§ What you will do:
Find the line containing "Where should I click to: Expand" in the listing below. Repeat it exactly, along with each following line up to and including the one containing "Select size 29 row label".

——————————

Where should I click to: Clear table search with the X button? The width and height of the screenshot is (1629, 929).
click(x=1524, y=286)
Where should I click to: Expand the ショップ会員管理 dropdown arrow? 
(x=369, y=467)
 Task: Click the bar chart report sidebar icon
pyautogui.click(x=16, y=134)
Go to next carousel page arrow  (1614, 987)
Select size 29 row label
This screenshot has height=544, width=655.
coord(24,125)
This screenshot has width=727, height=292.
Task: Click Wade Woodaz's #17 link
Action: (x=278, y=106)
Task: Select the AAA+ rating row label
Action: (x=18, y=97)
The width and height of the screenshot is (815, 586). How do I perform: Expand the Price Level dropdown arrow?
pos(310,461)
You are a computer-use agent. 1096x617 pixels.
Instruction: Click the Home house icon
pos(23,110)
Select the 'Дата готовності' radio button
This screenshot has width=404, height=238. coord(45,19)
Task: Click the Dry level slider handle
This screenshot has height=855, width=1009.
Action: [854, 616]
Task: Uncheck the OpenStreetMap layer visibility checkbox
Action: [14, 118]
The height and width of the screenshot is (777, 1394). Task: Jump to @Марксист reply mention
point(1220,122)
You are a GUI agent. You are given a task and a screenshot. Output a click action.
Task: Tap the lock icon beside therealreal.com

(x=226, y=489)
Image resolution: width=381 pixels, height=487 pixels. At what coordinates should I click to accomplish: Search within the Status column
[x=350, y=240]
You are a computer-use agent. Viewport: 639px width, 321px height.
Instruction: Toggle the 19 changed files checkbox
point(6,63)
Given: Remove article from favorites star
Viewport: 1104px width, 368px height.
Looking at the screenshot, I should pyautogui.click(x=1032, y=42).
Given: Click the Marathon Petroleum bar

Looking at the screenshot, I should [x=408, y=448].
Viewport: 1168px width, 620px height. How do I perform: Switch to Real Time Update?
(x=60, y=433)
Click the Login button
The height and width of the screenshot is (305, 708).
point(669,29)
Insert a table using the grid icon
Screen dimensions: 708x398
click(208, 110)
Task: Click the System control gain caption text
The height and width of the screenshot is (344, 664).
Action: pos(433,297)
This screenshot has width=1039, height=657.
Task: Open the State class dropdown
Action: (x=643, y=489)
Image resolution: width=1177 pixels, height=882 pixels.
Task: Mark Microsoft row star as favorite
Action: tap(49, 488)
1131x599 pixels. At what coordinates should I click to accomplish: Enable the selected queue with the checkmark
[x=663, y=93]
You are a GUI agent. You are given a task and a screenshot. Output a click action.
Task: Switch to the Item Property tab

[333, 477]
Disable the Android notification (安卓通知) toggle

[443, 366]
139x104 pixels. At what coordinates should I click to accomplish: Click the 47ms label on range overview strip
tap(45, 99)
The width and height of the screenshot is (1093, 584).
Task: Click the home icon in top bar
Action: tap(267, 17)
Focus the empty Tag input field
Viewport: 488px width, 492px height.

——————————

§ Result:
Where should I click to: Expand the ショップ会員管理 dropdown arrow? 
(x=369, y=467)
 Task: Click the bar chart report sidebar icon
pyautogui.click(x=16, y=134)
Go to next carousel page arrow  (1614, 987)
Select size 29 row label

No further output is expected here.